In low light, corals pack more zooxanthellae per unit of tissue, increasing photosynthetic capacity but appearing browner. In high light, they reduce zooxanthellae density (less brown pigment to mask fluorescent proteins) and increase photoprotective pigments. This process takes 2 to 4 weeks to complete.
This is why gradual light acclimation works. Moving a coral from 100 PAR to 300 PAR in 5 cm increments over 3 weeks gives the zooxanthellae time to adjust their density and pigment profile at each stage. Moving the same coral instantly from 100 to 300 PAR overwhelms the zooxanthellae before they can adjust, causing oxidative damage and potential bleaching.
It also means that a coral grown under low light for months cannot simply be pushed into high PAR and expected to look the same as an identical colony that has lived at high PAR for its entire life. The coral needs transition time, and its final coloration may differ based on its acclimation history and the specific zooxanthellae strains it hosts.
Common Myths
"More PAR is always better for coral growth." Every coral species has a saturation point above which additional PAR provides no growth benefit and eventually causes damage. Pushing PAR beyond a species' tolerance bleaches corals, not grows them. Match PAR to the species' documented range.
"You need a PAR meter to keep corals." A PAR meter is extremely useful but not essential. Thousands of successful reef keepers use the vertical zoning principle, manufacturer PAR charts, and coral behavioral feedback to place corals effectively. A meter adds precision, not a prerequisite.
"PAR at the surface tells you what corals receive." Surface PAR is nearly meaningless for coral placement. What matters is PAR at the coral's actual position, which can be 40 to 60 percent lower than the surface reading in a 50 cm tank. Always reference PAR at placement depth, not the surface.
"All corals of the same category need the same PAR." Within SPS, LPS, and soft coral categories, species requirements vary significantly. Blastomussa (LPS) needs 50 to 75 PAR while Euphyllia (also LPS) thrives at 100 to 175 PAR. The category provides a general range, but species-level research is important for optimal placement.
FAQ
What PAR do I need for a mixed reef?
A fixture producing 300 to 400 PAR at the surface of a standard-depth tank (40 to 50 cm) creates a gradient from SPS-suitable levels at the top to soft-coral-suitable levels at the bottom. This single fixture accommodates all three coral categories through vertical placement.
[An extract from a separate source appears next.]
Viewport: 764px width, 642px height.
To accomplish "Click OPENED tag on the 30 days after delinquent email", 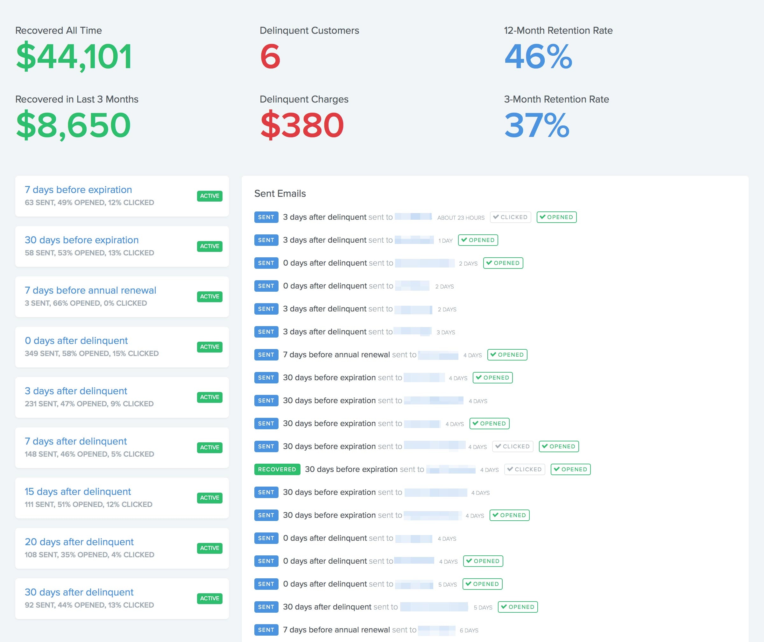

How do I increase PAR at the bottom of my tank?
Raise your light fixture closer to the water surface (increases overall intensity), add supplemental side or rear lighting, improve water clarity with carbon and water changes, or reduce shading from upper-level corals. Each approach increases PAR delivery to lower zones.
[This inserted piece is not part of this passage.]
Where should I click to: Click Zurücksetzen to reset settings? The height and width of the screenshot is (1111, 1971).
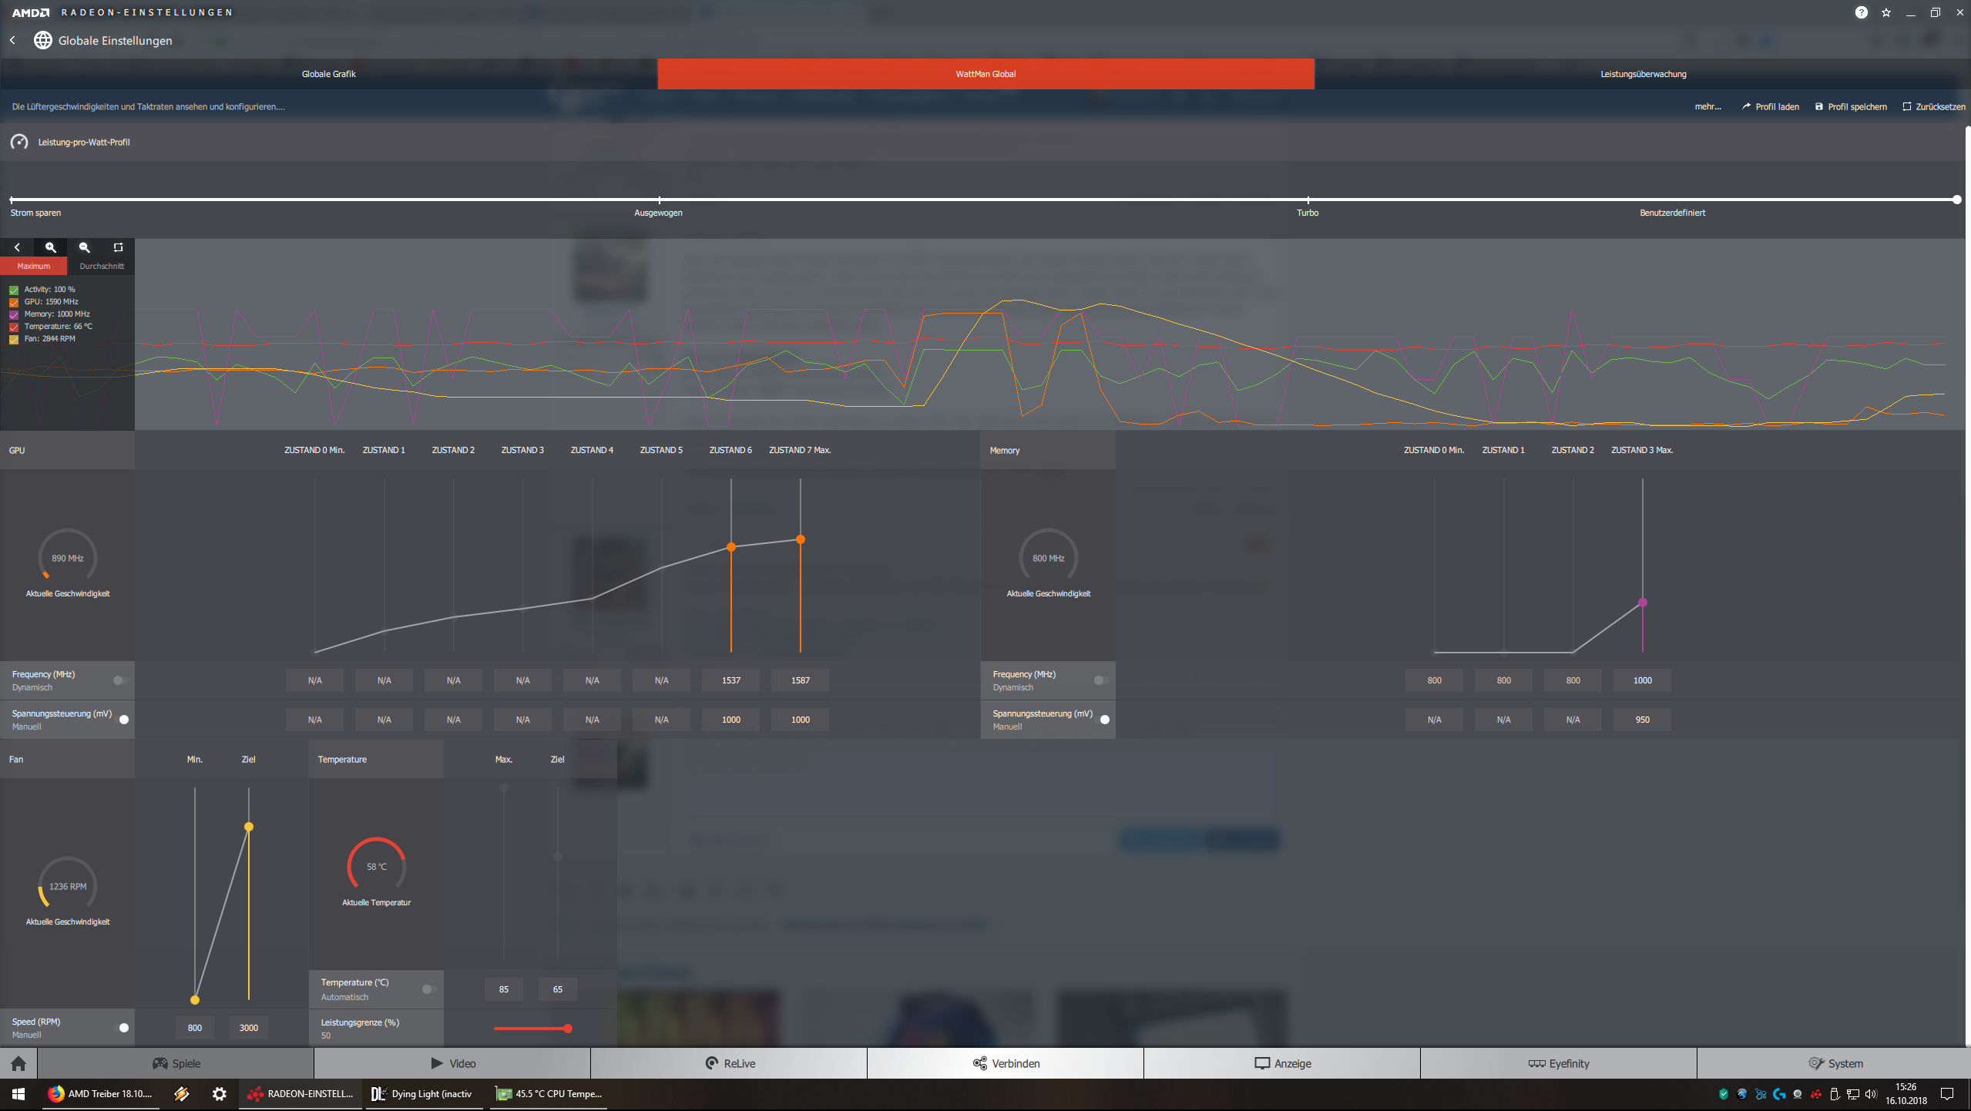pos(1934,106)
Can I have too much PAR for SPS?
Yes. Most SPS species show stress above 450 to 500 PAR. Acropora grown at extreme PAR (600 plus) often bleach, especially if they were not acclimated to that intensity gradually. More light does not mean more growth once the saturation point is reached.
Why do my corals look different under blue vs white light?
Blue light excites fluorescent proteins in coral tissue, producing vivid colors. White light reveals the zooxanthellae (brown) coloration that fluorescent proteins mask under blue. Both views show the real coral. The blue view highlights host pigments, the white view highlights zooxanthellae density.
How often should I check PAR levels?
Map your tank once when you set up a new fixture. Recheck annually for LED degradation, after any fixture change or tank modification that affects light (new rockwork, moving the light, adding or removing fixtures), and whenever corals show unexplained bleaching or browning.
Do I need different lights for different coral zones?
No. A single quality reef LED fixture creates the natural PAR gradient needed for all coral categories. The vertical distribution of light in water does the zoning work for you. SPS at the top receive high PAR, LPS in the middle receive moderate PAR, and soft corals at the bottom receive low PAR, all from the same fixture.